- **INSTRUCTIONS FOR THE TASK**
Starting at the line that contains "Viewport: 640px width, 406px", write out every line through the last one in the records below, word for word. Leave out any pictures.

[Pixel coordinate grounding data]
- - -

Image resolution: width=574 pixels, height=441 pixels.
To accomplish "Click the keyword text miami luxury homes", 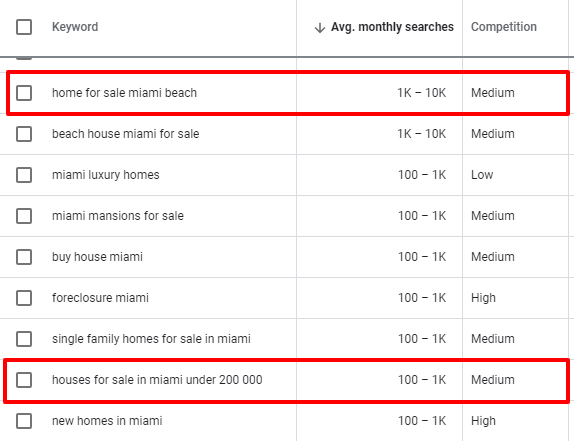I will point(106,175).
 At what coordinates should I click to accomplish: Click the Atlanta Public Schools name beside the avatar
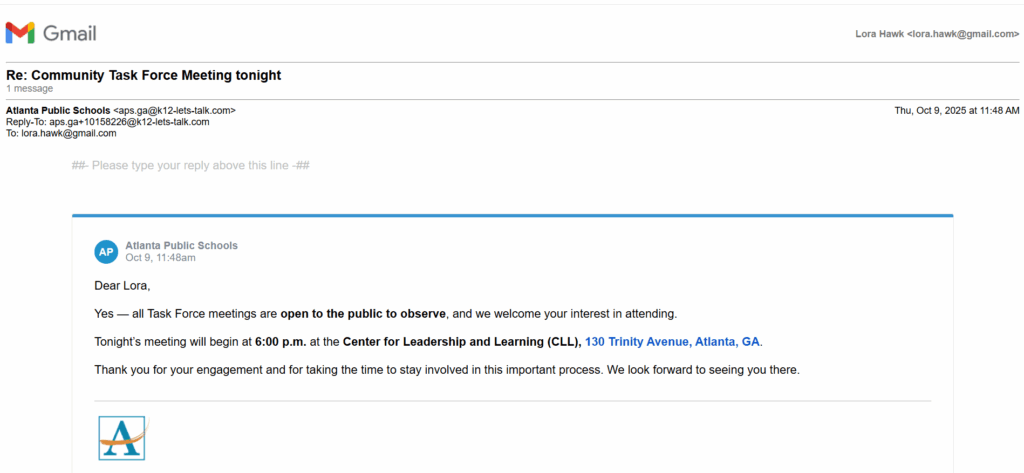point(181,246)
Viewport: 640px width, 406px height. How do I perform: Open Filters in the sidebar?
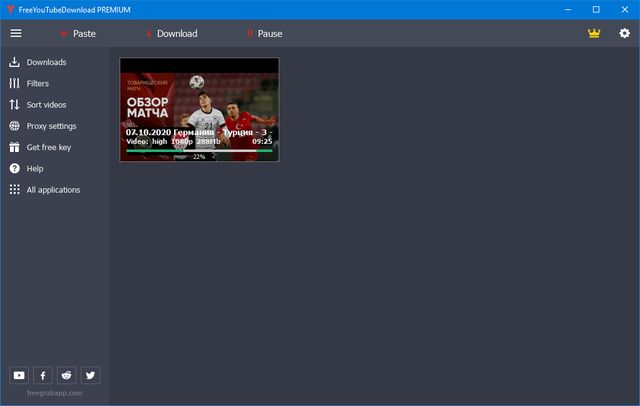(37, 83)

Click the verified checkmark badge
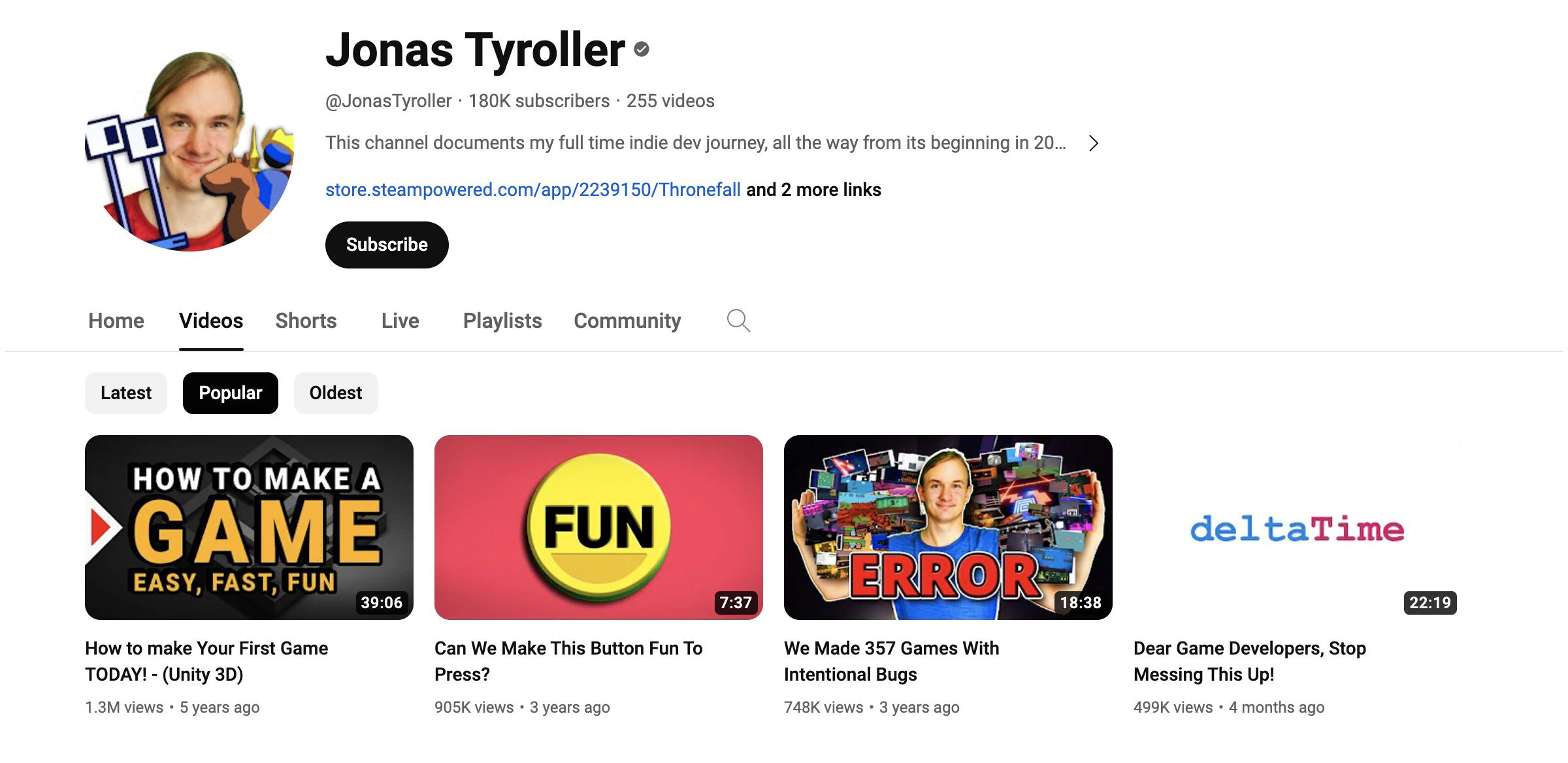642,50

- - -

- **TASK ANSWER**
Viewport: 640px width, 406px height. How do I perform: Open Filters in the sidebar?
(37, 83)

Click the verified checkmark badge
642,50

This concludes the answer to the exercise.